I recently came across a unique issue with a client. I was working on some performance optimizations due to latency on page load. I found an interesting issue around caching and this inspired my blog. Without giving any specific details, the client had developed an enhancement which allowed them to lookup custom data associated to any object within Liferay. This custom data is retrieved by the company ID, resource name, and resource primary key.
In this scenario, there is a very heavily used feature which retrieves this custom data to make decisions. On every page load, we’re making multiple lookups. It is likely the most used feature within the site. In my research I found that custom data was only used on a small number of the objects in Liferay. In most cases, the method was performing a database lookup and not finding any results. It would return a null response and that was acceptable.
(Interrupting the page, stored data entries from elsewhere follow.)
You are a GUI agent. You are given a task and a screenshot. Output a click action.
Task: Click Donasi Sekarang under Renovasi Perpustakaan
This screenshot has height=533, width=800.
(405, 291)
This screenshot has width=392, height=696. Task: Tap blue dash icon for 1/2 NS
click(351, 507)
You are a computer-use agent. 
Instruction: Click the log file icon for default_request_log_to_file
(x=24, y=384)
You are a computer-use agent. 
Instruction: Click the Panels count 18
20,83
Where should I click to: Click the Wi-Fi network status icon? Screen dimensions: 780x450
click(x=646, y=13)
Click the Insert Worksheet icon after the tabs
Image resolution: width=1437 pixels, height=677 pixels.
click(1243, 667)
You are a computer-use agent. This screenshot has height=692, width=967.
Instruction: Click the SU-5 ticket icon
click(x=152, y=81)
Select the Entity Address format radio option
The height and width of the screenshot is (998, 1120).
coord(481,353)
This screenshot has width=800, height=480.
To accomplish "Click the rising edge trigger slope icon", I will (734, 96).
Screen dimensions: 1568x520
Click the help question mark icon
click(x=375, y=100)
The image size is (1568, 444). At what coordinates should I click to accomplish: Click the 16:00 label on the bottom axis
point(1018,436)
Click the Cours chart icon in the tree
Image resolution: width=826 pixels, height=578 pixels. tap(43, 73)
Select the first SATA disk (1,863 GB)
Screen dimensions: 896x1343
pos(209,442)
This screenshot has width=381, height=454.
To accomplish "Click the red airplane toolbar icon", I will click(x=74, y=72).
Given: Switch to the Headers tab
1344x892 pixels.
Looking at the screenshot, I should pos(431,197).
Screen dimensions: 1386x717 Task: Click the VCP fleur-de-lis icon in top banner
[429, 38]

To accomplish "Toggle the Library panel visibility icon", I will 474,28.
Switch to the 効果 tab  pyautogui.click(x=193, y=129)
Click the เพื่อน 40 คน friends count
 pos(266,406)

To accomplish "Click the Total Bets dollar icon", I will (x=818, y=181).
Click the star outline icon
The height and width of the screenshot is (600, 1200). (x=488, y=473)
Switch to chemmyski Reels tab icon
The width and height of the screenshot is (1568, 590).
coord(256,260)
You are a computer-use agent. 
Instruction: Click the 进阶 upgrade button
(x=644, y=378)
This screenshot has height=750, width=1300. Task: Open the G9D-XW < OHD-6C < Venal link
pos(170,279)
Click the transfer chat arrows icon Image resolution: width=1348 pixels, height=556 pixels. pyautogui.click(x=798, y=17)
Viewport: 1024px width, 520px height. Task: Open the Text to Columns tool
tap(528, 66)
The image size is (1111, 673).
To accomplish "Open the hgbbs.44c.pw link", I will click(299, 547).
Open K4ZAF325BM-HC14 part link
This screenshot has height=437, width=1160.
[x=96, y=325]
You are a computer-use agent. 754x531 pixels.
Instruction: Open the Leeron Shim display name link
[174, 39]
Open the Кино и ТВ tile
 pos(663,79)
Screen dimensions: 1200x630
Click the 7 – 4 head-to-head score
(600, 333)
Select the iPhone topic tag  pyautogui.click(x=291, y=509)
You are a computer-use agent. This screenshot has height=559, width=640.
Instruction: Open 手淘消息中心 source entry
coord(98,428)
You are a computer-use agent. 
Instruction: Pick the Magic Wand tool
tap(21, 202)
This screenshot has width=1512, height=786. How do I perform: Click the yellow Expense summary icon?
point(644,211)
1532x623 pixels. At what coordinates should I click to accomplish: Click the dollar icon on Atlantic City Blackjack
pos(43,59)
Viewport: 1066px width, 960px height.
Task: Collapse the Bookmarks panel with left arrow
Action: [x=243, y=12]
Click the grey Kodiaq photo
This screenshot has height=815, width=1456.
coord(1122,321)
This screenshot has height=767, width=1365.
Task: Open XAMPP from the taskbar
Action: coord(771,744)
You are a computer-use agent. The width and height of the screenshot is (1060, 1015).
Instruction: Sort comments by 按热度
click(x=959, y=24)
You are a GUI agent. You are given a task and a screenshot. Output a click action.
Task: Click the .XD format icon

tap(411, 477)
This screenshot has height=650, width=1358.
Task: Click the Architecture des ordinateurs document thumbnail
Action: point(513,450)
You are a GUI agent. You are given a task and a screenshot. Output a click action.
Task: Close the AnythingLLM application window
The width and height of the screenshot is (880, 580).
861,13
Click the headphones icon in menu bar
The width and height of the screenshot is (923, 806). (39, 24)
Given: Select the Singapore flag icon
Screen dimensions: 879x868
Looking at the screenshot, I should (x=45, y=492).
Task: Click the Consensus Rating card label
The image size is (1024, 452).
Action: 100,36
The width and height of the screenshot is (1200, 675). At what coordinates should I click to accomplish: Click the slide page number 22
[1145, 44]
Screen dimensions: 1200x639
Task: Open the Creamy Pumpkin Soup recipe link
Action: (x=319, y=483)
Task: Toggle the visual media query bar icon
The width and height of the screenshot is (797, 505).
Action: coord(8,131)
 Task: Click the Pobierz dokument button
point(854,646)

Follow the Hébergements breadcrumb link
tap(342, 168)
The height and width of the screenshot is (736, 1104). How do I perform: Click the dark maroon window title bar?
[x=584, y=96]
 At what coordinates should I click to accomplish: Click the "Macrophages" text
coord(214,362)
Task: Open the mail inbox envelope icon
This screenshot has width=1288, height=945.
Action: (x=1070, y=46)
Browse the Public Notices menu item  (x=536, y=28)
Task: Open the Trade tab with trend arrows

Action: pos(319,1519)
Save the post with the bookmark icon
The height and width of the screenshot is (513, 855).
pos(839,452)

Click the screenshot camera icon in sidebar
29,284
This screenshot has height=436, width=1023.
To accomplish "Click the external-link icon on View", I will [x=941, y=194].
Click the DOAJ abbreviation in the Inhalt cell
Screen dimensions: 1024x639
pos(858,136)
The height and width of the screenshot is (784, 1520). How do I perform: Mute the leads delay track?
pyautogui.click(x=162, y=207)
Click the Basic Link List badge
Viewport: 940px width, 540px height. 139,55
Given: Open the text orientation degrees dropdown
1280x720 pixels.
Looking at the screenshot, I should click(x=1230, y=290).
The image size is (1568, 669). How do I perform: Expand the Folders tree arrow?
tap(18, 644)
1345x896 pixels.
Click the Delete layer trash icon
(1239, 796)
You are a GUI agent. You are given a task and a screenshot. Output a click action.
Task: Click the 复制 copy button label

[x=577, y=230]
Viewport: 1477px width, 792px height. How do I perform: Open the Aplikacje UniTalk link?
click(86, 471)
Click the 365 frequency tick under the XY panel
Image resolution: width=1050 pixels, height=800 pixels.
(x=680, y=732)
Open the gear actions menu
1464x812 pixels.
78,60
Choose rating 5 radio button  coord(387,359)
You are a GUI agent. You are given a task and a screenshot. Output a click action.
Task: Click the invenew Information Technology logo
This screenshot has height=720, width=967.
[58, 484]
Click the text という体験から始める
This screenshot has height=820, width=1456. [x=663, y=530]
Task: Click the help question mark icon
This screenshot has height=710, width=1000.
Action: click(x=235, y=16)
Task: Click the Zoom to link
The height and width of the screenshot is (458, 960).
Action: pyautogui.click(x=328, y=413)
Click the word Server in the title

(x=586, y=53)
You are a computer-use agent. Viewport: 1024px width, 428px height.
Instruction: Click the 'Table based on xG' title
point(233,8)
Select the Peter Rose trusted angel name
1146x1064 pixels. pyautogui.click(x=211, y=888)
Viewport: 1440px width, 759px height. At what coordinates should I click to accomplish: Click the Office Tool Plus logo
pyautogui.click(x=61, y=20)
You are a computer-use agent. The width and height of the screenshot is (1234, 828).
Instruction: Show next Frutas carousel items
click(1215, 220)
Here’s the gotcha. The Liferay Service Builder code will cache the data retrieved from Hibernate only when the data exists. If no records are found, then nothing will get cached. Therefore, this particular feature was bypassing any caching optimizations. On every page load, we were performing multiple database queries with the same result (no records found). This additional database activity was causing a delay on page load.
Without redesigning the entire feature I easily inserted a caching utility. This utility was designed using the Liferay Multi-VM cache pool. New cache configurations were setup with the appropriate TTL, TTI, and sizing to ensure we don’t affect JVM GC. It will simply perform the Service Builder lookup, aggregate the results as needed, and cache them. The important distinction is that it also cached an empty list when no results were found in the database. This eliminated all the unnecessary database activity resulting from continually looking for records that do not exist.
I welcome your comments and suggestions. I’m sure there’s plenty of other ways to tackle this issue.